Dalla newsletter settimanale di Greenkiesta (ci si iscrive qui) – In un mondo di Giovanni Toti, che invoca il cemento come strumento necessario per l’adattamento ai cambiamenti climatici (l’ex presidente ligure, in realtà, ha parlato di «polveri sottili», che nulla c’entrano con il clima, ma sorvoliamo), siate Friederike Otto. Classe 1982, è una fisica e climatologa del Grantham institute for climate change and the environment presso l’Imperial college di Londra.
Nel 2014, insieme al compianto Geert Jan van Oldenborgh, ha fondato il World weather attribution (Wwa), ente di ricerca che svolge i cosiddetti “studi di attribuzione” (cosa sono?). Da dieci anni, Otto e i suoi colleghi analizzano gratuitamente il rapporto causa-effetto tra il riscaldamento globale di origine antropica e i singoli disastri naturali, cercando di aumentare la concretezza di un’emergenza che riguarda ogni angolo del globo. Europa inclusa.
Secondo il Wwa, tre dei dieci eventi meteorologici estremi «più mortali» dal 2004 a oggi si sono verificati nel nostro continente, e il cambiamento climatico ha incrementato la probabilità e l’intensità di tutti i fenomeni analizzati. Per quanto riguarda le alluvioni nel Sud-est della Spagna, invece, è ancora presto per parlare di relazioni dirette con il clima in tilt, ma le prime analisi ci portano nella solita – inquietante – direzione.

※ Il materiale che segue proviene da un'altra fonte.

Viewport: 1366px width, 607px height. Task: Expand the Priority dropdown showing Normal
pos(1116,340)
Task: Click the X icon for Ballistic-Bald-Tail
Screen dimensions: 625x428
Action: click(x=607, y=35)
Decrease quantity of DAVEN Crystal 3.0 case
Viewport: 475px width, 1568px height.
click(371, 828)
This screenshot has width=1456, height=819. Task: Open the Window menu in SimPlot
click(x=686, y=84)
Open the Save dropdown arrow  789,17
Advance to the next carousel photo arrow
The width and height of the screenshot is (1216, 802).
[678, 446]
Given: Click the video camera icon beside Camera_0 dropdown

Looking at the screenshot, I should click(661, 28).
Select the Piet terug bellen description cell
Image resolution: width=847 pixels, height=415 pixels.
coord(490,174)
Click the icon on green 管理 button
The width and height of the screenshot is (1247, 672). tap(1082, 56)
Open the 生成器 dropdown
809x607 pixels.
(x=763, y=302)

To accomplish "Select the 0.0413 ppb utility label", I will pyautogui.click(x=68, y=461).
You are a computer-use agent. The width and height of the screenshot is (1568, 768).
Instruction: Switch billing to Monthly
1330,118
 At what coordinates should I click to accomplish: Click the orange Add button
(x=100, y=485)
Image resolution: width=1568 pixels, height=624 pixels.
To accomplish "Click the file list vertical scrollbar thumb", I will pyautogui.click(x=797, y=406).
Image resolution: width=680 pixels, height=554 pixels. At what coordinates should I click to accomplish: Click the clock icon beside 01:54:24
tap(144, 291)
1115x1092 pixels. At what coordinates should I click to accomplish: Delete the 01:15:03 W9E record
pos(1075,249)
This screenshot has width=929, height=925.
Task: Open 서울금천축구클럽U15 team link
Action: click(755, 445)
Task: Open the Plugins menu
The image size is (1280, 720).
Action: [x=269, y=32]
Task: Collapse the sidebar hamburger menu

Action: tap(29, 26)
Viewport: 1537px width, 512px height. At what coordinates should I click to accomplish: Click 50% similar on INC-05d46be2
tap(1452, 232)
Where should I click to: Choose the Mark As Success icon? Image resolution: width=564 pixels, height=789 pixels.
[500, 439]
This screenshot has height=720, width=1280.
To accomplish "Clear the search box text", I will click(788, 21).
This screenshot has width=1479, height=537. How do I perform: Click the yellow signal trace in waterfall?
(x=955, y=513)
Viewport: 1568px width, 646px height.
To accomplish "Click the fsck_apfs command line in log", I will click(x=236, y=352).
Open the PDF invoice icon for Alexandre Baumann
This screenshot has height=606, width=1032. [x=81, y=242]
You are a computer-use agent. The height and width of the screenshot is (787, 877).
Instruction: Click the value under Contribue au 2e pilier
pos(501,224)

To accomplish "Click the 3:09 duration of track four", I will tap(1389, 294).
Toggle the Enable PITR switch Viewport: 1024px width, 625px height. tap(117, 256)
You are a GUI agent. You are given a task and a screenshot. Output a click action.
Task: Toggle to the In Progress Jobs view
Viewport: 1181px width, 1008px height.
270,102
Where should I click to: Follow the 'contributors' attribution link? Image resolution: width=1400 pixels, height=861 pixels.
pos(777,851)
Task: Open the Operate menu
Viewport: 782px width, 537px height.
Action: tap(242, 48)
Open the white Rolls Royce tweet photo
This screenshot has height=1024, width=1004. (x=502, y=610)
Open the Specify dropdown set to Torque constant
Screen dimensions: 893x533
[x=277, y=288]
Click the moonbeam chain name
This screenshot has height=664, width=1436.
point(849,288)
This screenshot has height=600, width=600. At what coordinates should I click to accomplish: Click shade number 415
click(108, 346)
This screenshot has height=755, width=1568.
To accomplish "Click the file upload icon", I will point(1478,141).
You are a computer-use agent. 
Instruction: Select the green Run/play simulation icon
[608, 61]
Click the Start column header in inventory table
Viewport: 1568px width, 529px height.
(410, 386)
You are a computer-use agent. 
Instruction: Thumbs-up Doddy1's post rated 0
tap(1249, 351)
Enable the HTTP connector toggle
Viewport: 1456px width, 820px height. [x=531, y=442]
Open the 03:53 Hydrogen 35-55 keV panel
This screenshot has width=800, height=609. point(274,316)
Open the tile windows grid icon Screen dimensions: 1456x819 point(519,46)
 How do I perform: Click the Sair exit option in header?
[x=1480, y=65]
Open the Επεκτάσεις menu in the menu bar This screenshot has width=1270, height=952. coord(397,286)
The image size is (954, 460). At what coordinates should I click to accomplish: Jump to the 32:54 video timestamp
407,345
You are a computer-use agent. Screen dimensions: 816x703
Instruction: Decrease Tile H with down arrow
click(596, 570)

Sui social, in un video diffuso dal Grantham institute for climate change and the environment, Friederike Otto ha ricordato – con gli occhi lucidi e la voce rotta – che non viviamo in un posto sicuro. La tragedia epocale della Comunità Valenciana è il conto salatissimo della sottovalutazione politica: ogni allarme dato in ritardo, ogni casa costruita in zone a rischio, ogni minimizzazione, ogni euro in meno in prevenzione e sicurezza, ogni colata d’asfalto al posto di superfici porose e ogni nuovo investimento nelle fonti fossili è un passo in più verso un continente inospitale.
«Lo abbiamo visto in Spagna, lo abbiamo visto tre anni fa in Germania: gli europei devono capire che sono molto vulnerabili agli impatti del cambiamento climatico», spiega Otto, secondo cui «se insistiamo con gas, petrolio e carbone, la sofferenza continuerà». È un allarme che a primo impatto sembra banale, ma ha un’importanza siderale: fino a una decina d’anni fa ci sentivamo al sicuro, pensavamo che la crisi climatica fosse quel fenomeno che fa fondere i ghiacciai o innalzare il livello degli oceani in zone del mondo lontanissime. Non è mai stato così perché il Pianeta è uno, e non dobbiamo mai stancarci di dirlo. E di agire di conseguenza.